## PROBLEM TO SOLVE
Your response should be the complete set of records, reproduced exactly.

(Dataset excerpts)
Segment Open
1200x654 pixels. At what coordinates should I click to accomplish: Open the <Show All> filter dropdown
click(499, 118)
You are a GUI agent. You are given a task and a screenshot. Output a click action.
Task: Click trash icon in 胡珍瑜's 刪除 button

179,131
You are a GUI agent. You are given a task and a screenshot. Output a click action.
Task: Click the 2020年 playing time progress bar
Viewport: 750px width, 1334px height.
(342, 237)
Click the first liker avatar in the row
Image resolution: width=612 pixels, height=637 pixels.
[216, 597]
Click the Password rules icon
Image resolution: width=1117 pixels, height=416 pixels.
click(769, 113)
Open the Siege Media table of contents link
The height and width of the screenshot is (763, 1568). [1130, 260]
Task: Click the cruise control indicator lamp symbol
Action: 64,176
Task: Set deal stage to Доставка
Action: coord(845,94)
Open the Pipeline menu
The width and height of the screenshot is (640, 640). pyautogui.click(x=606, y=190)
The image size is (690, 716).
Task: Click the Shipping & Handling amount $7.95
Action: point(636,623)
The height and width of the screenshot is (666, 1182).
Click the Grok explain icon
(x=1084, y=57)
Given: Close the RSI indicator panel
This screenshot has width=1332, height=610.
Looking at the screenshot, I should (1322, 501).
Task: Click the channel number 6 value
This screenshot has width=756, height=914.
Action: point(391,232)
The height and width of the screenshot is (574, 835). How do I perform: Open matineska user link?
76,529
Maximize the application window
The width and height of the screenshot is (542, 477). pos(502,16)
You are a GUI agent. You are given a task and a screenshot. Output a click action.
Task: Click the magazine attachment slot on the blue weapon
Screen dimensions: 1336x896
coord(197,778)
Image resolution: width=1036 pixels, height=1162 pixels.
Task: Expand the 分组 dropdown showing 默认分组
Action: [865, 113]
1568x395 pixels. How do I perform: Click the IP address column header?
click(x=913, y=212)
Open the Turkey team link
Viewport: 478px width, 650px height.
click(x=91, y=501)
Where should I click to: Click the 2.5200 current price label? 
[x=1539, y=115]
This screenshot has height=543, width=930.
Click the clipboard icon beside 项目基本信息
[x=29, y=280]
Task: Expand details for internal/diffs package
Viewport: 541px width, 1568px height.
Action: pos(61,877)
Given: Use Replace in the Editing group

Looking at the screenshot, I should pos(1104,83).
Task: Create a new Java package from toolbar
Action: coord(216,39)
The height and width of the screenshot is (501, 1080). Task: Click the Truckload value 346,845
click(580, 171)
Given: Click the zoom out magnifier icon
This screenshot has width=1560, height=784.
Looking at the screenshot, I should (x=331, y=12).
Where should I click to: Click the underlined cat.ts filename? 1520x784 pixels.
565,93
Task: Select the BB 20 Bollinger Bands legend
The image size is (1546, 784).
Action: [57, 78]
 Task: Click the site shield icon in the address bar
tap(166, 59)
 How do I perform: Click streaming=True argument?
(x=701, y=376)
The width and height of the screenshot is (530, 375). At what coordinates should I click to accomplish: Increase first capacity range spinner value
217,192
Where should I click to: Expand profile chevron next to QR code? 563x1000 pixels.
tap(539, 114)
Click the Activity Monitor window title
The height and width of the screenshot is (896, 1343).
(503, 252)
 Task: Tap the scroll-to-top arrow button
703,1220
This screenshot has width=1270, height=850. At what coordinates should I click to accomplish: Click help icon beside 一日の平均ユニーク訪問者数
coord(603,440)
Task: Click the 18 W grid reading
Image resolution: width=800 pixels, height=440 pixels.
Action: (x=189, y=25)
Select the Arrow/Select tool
Segment Closed
## SOLUTION FOR THIS TASK
1200x654 pixels. At what coordinates should I click to accomplish: Open the <Show All> filter dropdown
click(499, 118)
You are a GUI agent. You are given a task and a screenshot. Output a click action.
Task: Click trash icon in 胡珍瑜's 刪除 button

179,131
You are a GUI agent. You are given a task and a screenshot. Output a click action.
Task: Click the 2020年 playing time progress bar
Viewport: 750px width, 1334px height.
(342, 237)
Click the first liker avatar in the row
Image resolution: width=612 pixels, height=637 pixels.
[216, 597]
Click the Password rules icon
Image resolution: width=1117 pixels, height=416 pixels.
click(769, 113)
Open the Siege Media table of contents link
The height and width of the screenshot is (763, 1568). [1130, 260]
Task: Click the cruise control indicator lamp symbol
Action: 64,176
Task: Set deal stage to Доставка
Action: coord(845,94)
Open the Pipeline menu
The width and height of the screenshot is (640, 640). pyautogui.click(x=606, y=190)
The image size is (690, 716).
Task: Click the Shipping & Handling amount $7.95
Action: point(636,623)
The height and width of the screenshot is (666, 1182).
Click the Grok explain icon
(x=1084, y=57)
Given: Close the RSI indicator panel
This screenshot has width=1332, height=610.
Looking at the screenshot, I should (1322, 501).
Task: Click the channel number 6 value
This screenshot has width=756, height=914.
Action: point(391,232)
The height and width of the screenshot is (574, 835). How do I perform: Open matineska user link?
76,529
Maximize the application window
The width and height of the screenshot is (542, 477). pos(502,16)
You are a GUI agent. You are given a task and a screenshot. Output a click action.
Task: Click the magazine attachment slot on the blue weapon
Screen dimensions: 1336x896
coord(197,778)
Image resolution: width=1036 pixels, height=1162 pixels.
Task: Expand the 分组 dropdown showing 默认分组
Action: [865, 113]
1568x395 pixels. How do I perform: Click the IP address column header?
click(x=913, y=212)
Open the Turkey team link
Viewport: 478px width, 650px height.
click(x=91, y=501)
Where should I click to: Click the 2.5200 current price label? 
[x=1539, y=115]
This screenshot has height=543, width=930.
Click the clipboard icon beside 项目基本信息
[x=29, y=280]
Task: Expand details for internal/diffs package
Viewport: 541px width, 1568px height.
Action: pos(61,877)
Given: Use Replace in the Editing group

Looking at the screenshot, I should pos(1104,83).
Task: Create a new Java package from toolbar
Action: coord(216,39)
The height and width of the screenshot is (501, 1080). Task: Click the Truckload value 346,845
click(580, 171)
Given: Click the zoom out magnifier icon
This screenshot has width=1560, height=784.
Looking at the screenshot, I should (x=331, y=12).
Where should I click to: Click the underlined cat.ts filename? 1520x784 pixels.
565,93
Task: Select the BB 20 Bollinger Bands legend
The image size is (1546, 784).
Action: [57, 78]
 Task: Click the site shield icon in the address bar
tap(166, 59)
 How do I perform: Click streaming=True argument?
(x=701, y=376)
The width and height of the screenshot is (530, 375). At what coordinates should I click to accomplish: Increase first capacity range spinner value
217,192
Where should I click to: Expand profile chevron next to QR code? 563x1000 pixels.
tap(539, 114)
Click the Activity Monitor window title
The height and width of the screenshot is (896, 1343).
(503, 252)
 Task: Tap the scroll-to-top arrow button
703,1220
This screenshot has width=1270, height=850. At what coordinates should I click to accomplish: Click help icon beside 一日の平均ユニーク訪問者数
coord(603,440)
Task: Click the 18 W grid reading
Image resolution: width=800 pixels, height=440 pixels.
Action: (x=189, y=25)
Select the Arrow/Select tool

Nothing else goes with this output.